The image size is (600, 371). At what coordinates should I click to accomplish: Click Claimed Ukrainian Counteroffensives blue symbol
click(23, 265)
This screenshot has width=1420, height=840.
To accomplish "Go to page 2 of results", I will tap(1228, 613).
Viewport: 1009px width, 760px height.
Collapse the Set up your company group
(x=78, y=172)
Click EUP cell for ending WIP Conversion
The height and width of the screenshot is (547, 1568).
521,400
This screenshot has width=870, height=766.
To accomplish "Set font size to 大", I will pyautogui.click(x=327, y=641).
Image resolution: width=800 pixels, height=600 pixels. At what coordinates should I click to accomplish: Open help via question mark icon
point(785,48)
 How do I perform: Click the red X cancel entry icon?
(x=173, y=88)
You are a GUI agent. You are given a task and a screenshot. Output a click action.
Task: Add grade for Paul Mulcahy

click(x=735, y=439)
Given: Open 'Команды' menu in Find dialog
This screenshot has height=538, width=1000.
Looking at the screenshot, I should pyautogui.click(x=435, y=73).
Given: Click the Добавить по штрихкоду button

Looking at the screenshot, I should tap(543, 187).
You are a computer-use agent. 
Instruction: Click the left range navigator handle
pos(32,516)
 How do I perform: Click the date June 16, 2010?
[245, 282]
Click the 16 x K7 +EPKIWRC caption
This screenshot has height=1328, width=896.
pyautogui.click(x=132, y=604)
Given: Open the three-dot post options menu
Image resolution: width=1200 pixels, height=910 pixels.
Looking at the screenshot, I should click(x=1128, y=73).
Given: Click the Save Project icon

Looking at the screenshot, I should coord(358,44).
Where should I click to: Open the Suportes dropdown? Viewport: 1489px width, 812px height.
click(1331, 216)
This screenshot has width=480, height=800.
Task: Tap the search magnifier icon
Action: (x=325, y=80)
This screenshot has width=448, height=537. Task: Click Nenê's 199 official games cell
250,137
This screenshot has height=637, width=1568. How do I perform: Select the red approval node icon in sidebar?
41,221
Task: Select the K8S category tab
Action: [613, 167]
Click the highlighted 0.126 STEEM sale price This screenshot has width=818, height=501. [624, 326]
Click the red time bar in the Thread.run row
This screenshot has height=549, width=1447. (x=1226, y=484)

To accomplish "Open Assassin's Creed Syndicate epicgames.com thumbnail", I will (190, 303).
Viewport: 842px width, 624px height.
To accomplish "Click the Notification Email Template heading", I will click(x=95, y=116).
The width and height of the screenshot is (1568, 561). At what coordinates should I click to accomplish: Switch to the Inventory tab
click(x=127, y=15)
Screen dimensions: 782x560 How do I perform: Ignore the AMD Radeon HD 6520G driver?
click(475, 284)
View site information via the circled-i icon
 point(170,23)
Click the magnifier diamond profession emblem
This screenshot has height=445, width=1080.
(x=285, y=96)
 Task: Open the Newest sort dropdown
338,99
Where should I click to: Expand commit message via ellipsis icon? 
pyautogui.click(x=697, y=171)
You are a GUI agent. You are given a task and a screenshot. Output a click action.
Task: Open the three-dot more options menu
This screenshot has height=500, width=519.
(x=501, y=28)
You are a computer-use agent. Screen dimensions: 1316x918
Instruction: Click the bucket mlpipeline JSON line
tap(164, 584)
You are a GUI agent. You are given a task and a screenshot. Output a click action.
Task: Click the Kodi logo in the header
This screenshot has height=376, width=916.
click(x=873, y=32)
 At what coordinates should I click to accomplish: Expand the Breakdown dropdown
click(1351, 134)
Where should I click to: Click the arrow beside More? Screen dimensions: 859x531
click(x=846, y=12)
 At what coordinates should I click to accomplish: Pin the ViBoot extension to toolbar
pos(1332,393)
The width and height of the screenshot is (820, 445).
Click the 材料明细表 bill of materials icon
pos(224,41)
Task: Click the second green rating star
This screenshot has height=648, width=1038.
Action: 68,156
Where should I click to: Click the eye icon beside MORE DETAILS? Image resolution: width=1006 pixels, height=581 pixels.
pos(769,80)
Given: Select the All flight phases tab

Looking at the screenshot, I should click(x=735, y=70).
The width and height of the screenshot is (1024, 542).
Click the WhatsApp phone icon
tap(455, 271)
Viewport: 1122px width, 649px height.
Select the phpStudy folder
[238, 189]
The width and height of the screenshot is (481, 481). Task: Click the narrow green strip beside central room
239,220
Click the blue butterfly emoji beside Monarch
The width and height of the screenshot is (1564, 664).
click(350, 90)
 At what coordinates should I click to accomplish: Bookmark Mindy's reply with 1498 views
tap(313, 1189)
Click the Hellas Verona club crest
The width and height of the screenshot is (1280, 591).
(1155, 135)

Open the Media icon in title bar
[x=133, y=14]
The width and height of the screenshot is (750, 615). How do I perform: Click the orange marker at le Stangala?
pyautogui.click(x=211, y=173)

- Your goal -
Every line of the data above that includes "three" should be listed.

- Exercise output -
Given: Open the three-dot post options menu
Task: Open the three-dot more options menu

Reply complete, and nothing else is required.